In a groundbreaking achievement, researchers at the University of Cologne (UoC) have successfully synthesized artificial nucleotides, the fundamental components of DNA, in the laboratory, showcasing additional properties that could revolutionize their application as artificial nucleic acids for therapeutic purposes.
DNA, the carrier of genetic information in all living organisms, is comprised of four distinct nucleotides, each consisting of a sugar, a phosphate group, and one of four nucleobases: adenine, thymine, guanine, and cytosine.
These nucleotides align repetitively to form the iconic double helix structure of DNA. Scientists at the UoC’s Department of Chemistry have demonstrated the remarkable versatility of altering this structure significantly within a laboratory setting. Their innovative work led to the creation of threofuranosyl nucleic acid (TNA) featuring a novel additional base pair.

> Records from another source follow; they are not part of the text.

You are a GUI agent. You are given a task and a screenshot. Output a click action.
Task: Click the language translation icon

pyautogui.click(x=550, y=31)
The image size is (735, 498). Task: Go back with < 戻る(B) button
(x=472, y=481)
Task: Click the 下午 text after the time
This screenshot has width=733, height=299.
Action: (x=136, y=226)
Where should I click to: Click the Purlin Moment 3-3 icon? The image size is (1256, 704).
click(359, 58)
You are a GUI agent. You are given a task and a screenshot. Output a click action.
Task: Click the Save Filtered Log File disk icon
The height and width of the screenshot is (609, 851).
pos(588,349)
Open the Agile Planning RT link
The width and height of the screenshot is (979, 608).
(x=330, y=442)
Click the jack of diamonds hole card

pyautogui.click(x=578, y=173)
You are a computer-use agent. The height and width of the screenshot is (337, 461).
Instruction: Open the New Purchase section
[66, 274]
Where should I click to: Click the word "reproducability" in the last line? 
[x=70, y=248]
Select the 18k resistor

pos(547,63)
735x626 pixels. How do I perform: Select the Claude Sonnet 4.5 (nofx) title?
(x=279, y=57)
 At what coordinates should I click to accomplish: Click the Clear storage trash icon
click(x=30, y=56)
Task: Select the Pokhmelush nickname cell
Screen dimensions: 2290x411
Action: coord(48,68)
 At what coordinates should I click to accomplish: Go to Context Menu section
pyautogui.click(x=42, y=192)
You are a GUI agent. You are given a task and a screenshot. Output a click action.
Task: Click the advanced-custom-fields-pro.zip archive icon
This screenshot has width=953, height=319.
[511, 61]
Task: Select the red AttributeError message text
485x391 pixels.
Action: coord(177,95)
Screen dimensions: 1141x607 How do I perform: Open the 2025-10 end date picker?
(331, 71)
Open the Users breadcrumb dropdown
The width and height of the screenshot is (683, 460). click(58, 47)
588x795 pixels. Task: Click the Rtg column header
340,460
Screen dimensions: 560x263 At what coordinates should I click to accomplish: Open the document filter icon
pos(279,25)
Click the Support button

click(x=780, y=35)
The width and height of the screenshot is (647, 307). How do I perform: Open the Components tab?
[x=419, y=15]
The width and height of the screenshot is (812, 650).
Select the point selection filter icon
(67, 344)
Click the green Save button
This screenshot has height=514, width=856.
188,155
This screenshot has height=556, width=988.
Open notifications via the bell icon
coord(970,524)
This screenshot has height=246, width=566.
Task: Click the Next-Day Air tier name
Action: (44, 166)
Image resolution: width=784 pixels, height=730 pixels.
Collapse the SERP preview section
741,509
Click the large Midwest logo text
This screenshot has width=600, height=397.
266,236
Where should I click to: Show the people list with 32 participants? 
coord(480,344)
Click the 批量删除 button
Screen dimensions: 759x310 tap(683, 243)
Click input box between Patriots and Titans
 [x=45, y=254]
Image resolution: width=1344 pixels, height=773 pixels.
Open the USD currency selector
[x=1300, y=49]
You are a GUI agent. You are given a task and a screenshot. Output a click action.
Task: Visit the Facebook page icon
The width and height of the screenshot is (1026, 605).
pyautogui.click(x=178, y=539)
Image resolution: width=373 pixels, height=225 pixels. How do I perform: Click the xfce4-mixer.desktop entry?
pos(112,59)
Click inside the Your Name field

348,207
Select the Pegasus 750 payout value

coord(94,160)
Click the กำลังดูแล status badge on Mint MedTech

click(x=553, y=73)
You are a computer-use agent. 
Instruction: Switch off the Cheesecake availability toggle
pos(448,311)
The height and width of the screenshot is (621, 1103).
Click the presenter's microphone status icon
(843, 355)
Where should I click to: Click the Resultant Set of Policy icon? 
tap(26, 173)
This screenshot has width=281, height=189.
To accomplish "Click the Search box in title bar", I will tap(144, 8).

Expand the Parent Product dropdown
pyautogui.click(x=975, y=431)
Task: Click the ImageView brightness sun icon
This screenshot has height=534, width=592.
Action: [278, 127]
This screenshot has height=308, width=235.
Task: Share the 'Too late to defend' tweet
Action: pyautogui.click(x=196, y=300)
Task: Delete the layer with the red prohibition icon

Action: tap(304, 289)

This pioneering research marks a crucial advancement towards the development of fully synthetic nucleic acids endowed with enhanced chemical functionalities. The study titled “Expanding the Horizon of the Xeno Nucleic Acid Space: Threose Nucleic Acids with Increased Information Storage” was published in the Journal of the American Chemical Society.
Artificial nucleic acids exhibit structural deviations from their natural counterparts, impacting their stability and biological functions. Professor Dr. Stephanie Kath-Schorr highlighted the enhanced stability of threofuranosyl nucleic acid compared to DNA and RNA, underscoring its potential advantages for future therapeutic applications.
The study involved substituting the 5-carbon sugar deoxyribose, a key component of DNA, with a 4-carbon sugar and expanding the nucleobase repertoire from four to six. This modification renders TNA resistant to cellular degradation enzymes, addressing a significant challenge in nucleic acid-based therapeutics where synthetic RNA is rapidly degraded upon cellular entry, diminishing its efficacy.
The introduction of TNAs into cells incognito could prolong their therapeutic effects. Lead author Hannah Depmeier emphasized the unique binding capabilities of the incorporated unnatural base pair, offering novel targeting opportunities within the cell. Kath-Schorr envisioned leveraging this functionality for the development of aptamers—short DNA or RNA sequences—for precise modulation of cellular processes.
TNAs hold promise for targeted drug delivery to specific organs (targeted) and diagnostic applications, facilitating the detection of viral proteins or biomarkers.